We are delighted to announce that Dublin Poet Michael O’Loughlin has been invited by Prague to be the City’s Writer in Residence for the months of September and October 2017. Prague is one of Dublin’s sister Cities of Literature in the UNESCO Creative Cities Network and Michael’s strong connections to Prague, along with his impressive credentials as a poet, have won him this prestigious honour. During his time there, Michael will participate in local literary life and will be asked to submit a text inspired by his visit.

Michael O’Loughlin was born in Dublin in 1958 and graduated from Trinity College Dublin. He has published five collections of poetry: Stalingrad: The Street DictionaryAtlantic BluesThe Diary of a SilenceAnother Nation: New and Selected Poems, and In This Life. He has translated extensively from Dutch, Spanish and Catalan, including Hidden Weddings: Selected Poems of Gerrit Achterberg. His poetry has been translated into many languages. His short fiction has appeared in The Picador Book of Contemporary Irish Fiction and the The Scribner Book of Irish Writing. He has also written screenplays for feature films, including Snapshots.

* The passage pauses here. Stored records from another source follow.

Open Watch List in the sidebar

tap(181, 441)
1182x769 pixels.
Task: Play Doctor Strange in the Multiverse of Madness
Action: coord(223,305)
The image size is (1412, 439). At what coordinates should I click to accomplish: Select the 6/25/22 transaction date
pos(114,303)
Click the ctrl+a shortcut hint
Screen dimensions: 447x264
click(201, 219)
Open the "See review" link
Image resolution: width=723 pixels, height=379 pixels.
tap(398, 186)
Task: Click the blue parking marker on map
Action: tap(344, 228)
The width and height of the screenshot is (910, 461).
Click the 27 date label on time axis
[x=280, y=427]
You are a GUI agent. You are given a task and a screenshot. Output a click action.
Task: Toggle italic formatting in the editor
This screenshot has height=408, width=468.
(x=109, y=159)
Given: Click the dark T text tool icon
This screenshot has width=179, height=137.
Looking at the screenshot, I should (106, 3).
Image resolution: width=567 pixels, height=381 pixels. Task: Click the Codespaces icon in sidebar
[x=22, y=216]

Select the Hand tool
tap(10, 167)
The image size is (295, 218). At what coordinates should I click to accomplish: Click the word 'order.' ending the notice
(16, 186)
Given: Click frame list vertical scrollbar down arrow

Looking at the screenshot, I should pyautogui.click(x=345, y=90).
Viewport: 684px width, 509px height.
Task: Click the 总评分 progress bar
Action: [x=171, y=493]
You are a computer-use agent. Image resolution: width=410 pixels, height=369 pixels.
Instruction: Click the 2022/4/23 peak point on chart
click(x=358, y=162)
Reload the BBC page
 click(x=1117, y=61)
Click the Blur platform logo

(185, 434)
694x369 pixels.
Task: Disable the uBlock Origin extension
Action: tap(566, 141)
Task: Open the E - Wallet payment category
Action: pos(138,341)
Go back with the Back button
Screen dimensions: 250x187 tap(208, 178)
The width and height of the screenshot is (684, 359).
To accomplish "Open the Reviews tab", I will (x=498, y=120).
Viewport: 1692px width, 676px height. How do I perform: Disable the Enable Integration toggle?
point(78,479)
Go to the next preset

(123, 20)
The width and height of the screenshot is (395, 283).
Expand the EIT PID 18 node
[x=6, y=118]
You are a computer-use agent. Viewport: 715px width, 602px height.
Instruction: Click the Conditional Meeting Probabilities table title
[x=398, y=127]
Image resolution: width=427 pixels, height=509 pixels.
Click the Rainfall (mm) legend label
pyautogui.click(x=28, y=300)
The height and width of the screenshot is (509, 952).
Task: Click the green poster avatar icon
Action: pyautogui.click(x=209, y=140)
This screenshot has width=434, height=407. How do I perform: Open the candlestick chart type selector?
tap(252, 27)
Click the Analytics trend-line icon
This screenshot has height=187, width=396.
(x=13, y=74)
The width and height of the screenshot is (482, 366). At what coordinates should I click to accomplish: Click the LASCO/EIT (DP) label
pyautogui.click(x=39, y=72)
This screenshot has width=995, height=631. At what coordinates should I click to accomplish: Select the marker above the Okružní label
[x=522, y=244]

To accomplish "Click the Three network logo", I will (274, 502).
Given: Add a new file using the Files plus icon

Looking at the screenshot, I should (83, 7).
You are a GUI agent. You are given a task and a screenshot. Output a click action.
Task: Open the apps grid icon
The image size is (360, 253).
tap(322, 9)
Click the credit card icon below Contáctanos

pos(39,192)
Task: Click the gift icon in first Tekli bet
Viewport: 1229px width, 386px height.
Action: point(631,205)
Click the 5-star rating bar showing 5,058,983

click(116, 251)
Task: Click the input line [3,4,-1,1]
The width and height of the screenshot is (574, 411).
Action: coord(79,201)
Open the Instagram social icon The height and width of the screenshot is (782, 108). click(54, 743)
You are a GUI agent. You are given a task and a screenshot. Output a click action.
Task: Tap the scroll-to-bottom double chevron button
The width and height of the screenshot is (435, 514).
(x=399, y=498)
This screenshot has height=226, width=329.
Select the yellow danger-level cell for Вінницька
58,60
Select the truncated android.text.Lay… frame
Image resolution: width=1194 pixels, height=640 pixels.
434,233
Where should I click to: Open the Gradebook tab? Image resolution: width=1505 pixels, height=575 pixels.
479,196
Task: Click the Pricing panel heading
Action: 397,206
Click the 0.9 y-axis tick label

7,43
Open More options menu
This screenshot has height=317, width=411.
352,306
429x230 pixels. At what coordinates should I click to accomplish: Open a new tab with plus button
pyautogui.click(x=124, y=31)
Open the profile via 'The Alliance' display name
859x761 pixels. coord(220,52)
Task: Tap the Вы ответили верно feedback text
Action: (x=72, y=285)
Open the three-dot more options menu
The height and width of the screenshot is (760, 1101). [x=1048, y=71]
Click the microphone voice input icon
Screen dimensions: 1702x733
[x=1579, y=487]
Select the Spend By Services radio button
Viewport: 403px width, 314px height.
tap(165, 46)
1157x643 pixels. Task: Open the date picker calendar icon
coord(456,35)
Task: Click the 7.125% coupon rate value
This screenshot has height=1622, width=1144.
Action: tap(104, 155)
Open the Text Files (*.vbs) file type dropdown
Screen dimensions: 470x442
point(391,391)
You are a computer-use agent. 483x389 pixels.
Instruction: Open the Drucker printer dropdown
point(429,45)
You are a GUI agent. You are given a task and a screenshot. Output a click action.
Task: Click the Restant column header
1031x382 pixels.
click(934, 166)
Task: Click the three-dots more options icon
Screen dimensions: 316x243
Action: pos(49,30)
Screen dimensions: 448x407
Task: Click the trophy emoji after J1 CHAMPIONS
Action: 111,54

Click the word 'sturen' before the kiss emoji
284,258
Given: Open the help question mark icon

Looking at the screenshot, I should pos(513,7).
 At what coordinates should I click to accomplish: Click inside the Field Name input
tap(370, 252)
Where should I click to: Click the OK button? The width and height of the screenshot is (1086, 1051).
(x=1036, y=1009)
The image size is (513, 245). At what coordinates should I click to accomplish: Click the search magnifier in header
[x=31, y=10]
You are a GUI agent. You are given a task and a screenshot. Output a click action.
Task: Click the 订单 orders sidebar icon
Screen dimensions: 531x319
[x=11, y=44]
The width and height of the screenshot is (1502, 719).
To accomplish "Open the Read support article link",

Michael has been Poet in Residence at The Frost Place (Franconia, NH), Writer in Residence in Galway City and County, LAF Writer in Residence in Riga, Latvia, and Writer Fellow at Trinity College Dublin. He is a member of Aosdána, the Irish association of Artists.

Reviewing his recent publication, Poems 1980-2015, The Irish Times wrote:
These poems from three and a half decades constitute European poetry in the mask of English, and they are a unique addition to the Capital of Letters.
On his residency in Prague UNESCO City of Literature:

I started a long distance love affair with Prague as a teenage poet in the suburbs of Dublin in the 1970s. Prague first appeared to me as the opposite of Dublin, the quintessential Central European city, redolent of medieval history and empires, the city of Kafka and the Golem,  Rilke and the Good Soldier Schveijk.  I came to know it through its poets like Holub and Seifert, as well as the novels of Kundera, Hrabal, Klima, Vaculik, and Josef Skvorecky.  Above all, the Prague poet Vladimir Holan would have a decisive influence on my poetry. In 1978 I crossed the Iron Curtain to visit Prague, and saw the concrete city for myself, still under Soviet dominance, but defiant, patient, and humorously confident. From then on I would follow events in Prague from a distance, but with a special emotional and imaginative involvement.

This UNESCO City of Literature residency will bring me back to Prague for the first time since then, and I look forward to meeting the new Prague, and to seeing how it cohabits with the old Prague both of my imagination and of history. Is this nostalgia? The young Czech poet Pavel Kolmačka wrote:

            What is it we’re nostalgic for?

            Do we want

            what perhaps isn’t there?